McNally Jackson Bookstore is now printing books.
I am quite literally at this moment having a tea in front of what looks like what would result if Bane from Batman were actually a villainous xerox machine, and he's just bulked up to three times his muscle mass in blocky gray plastic and monitor screens on swivel arms.
There's a dude sitting on the floor opposite, fiddling with a screwdriver and occasionally hopping up to check one of the monitors. Boxes of recycled blank printing paper line the wall under the magazine racks. So clearly this is a brand new thing.

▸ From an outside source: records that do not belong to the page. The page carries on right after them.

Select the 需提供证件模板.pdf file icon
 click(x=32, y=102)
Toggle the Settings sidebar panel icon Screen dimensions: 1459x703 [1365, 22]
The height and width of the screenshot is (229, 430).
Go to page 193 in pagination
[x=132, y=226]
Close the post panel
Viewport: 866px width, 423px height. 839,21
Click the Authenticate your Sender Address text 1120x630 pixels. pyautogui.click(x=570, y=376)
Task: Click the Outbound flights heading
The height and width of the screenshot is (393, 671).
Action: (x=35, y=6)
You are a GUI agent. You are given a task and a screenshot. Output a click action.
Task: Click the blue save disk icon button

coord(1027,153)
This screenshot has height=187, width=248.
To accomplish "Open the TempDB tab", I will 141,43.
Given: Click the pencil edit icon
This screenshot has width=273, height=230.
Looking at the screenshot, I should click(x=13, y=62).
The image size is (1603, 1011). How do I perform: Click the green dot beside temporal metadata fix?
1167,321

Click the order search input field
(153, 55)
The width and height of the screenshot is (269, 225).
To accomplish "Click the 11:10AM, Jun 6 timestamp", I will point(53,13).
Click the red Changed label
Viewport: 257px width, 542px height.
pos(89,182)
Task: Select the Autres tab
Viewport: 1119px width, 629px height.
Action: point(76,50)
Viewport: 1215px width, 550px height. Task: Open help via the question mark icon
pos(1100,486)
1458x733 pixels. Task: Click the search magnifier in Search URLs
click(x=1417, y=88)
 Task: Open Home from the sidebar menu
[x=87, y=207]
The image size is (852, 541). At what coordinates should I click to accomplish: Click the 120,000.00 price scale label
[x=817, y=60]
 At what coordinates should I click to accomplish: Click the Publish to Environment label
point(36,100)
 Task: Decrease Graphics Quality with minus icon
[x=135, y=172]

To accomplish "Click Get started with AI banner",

And it is, as I'm sure you're aware, super-exciting. This is it, the future is here! Print-On-Demand publishing is sitting right in front of me. It has a little sign hanging above it what says [For custom publishing, make an appointment with our editor.]
I can see the fantastic future, and it's right here now. As these clunky beasts get faster, cheaper, and easier to run, they get installed in bookstores the world over. Books in the public domain are now only as expensive as the paper they're printed on and the ink they use.
Too,
newsboyhat painted a corporate picture for this: a publishing world in which the companies sell the electronic file of a book like it's a song on iTunes. The bookstore sells a copy, pays the publisher, and prints the book all at once.
Less waste, more choice. Indie empowerment.
Feels good, you guys. Feels right.
Now if the tech guy can just get it up and running.